Long ago, as a beginning graduate student, I learned from my adviser that many of the historical sources I would need in my research were available (or not, as the case might be) only as hibaihin, goods never intended for sale, distributed largely through private channels. I thought this phenomenon was peculiarly Japanese, but apparently I was wrong. Technically, of course, Martha Chaiklin's book is no hibaihin, since the publisher lists a price on its home page. But potential purchasers will search long and hard to find a copy. You won't see it at Amazon.com or Barnes & Noble, and if my experience is any guide, CNWS won't answer your e-mails, either. That's a shame, because this solid, well-written volume deserves a wide readership among students of Japanese history.

In the publisher's defense, Cultural Commerce and Dutch Commercial Culture is actually Chaiklin's doctoral thesis, for which limited distribution is perhaps to be expected. The author refers to her work as a "dissertation" on more than one occasion, and the "review of literature" in chapter 1 was clearly written with a committee in mind. But don't let that turn you off: on the whole, Chaiklin's thesis looks like a book and reads like a book. I will therefore review it as such.

The purpose of Cultural Commerce and Dutch Commercial Culture is to assess the nature and extent of Western (especially, Dutch) cultural influence on Japan during the period 1700-1850. To this end, Chaiklin examines the "process of acceptance and diffusion of imported objects" (p. 2), specifically finished manufactured goods such as clocks, glassware, and guns. Her conclusion, in a nutshell, is that Western cultural influence in Japan was far greater than is generally recognized. Although revisionist by the standards of previous works on cultural history and Dutch-Japanese relations, the book's thesis is a natural extension of recent trends in the larger literature on foreign relations, which have turned sakoku from a received truth about the Edo period into a dirty word not uttered in polite company. Many informed readers will therefore be predisposed to accept Chaiklin's arguments—and even skeptics may change their minds after reading the book, to whose specific content I now turn.

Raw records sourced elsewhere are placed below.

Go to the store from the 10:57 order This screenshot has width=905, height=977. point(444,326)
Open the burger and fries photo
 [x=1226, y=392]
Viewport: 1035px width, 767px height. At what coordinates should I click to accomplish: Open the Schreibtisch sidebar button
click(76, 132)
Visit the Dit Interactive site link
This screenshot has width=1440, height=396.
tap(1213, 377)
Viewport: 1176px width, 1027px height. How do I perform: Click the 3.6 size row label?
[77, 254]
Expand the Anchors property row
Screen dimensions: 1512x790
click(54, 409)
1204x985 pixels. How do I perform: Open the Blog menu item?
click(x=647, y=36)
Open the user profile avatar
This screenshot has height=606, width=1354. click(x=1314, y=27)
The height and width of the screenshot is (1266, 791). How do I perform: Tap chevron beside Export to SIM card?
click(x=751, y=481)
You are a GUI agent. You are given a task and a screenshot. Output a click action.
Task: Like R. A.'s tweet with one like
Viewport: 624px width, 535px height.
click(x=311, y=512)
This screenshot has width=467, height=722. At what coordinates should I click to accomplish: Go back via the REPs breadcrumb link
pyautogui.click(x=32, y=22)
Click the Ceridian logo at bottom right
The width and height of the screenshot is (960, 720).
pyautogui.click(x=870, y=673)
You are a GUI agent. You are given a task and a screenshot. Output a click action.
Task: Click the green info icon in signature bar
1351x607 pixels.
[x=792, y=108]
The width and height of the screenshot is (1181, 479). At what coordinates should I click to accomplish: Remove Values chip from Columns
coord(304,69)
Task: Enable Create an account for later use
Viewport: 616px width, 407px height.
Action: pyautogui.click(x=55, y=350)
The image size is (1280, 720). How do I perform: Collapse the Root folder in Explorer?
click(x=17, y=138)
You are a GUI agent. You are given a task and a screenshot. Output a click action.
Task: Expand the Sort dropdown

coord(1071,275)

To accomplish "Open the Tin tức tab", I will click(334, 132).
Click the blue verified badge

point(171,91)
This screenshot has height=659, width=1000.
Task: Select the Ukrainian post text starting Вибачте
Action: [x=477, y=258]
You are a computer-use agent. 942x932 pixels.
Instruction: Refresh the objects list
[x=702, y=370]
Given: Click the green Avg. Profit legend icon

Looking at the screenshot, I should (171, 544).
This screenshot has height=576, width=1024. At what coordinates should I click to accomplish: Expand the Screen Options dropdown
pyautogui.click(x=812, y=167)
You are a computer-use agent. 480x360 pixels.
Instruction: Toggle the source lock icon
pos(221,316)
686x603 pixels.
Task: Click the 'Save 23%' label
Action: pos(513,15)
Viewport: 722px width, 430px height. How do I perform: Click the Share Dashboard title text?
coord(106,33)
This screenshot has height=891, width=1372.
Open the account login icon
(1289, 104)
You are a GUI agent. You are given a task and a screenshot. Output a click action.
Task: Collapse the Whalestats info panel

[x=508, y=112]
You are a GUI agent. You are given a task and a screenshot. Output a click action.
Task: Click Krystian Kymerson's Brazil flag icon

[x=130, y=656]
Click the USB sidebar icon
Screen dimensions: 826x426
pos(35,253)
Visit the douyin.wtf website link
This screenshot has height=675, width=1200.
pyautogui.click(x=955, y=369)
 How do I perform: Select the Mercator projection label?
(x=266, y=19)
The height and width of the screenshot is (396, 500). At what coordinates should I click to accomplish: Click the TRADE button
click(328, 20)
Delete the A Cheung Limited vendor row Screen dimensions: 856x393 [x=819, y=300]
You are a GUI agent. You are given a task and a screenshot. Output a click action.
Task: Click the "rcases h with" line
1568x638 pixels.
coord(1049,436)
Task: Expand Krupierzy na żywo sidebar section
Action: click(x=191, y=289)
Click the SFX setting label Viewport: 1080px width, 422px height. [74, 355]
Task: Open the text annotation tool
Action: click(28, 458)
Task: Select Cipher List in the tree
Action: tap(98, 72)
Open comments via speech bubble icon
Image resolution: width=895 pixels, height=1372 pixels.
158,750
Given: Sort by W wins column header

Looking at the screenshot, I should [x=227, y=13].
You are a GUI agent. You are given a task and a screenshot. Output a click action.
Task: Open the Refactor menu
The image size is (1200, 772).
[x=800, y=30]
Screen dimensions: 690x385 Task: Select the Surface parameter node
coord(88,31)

Chaiklin starts off with a brief introduction and then goes on, in chapter 2, to describe the overall structure of Dutch-Japanese trade. She finds that "[l]egal trade, both official and private, was the most significant route by which foreign objects [End Page 531] entered Japan" (p. 31), and that smuggling and theft, at least of European manufactured objects, were relatively unimportant. We learn in chapter 3 that goods also entered Japan in the form of gifts from the Dutch to their Japanese hosts. Larger gifts, which generally stayed within the shogunal palace, had little chance to influence society at large, but smaller ones circulated more widely. This contributed to "increased awareness about European objects," which in turn "represented the first step toward creating demand and sowed the seeds of cultural influence" (p. 48). Chapter 4 is about eisen, special orders placed by Japanese officials that provided yet another route for the import of European goods. Eisen were used to obtain "Western technologies that interested the Japanese but which they had unsuccessfully tried to adapt or reproduce" (p. 69). The Dutch were generally obliging of these requests. Chapter 5 focuses on the distribution and availability of European goods within Japan. According to Chaiklin, imported goods were widely available in urban centers through specialized shops known as karamonoya and komamonoya; "[i]tinerant merchants and gift purchases by visitors to the capitals helped distribute products" more widely within Japanese society; and as a result, "imported manufactured goods were common enough that many of those who could not own them still knew what they were" (p. 85...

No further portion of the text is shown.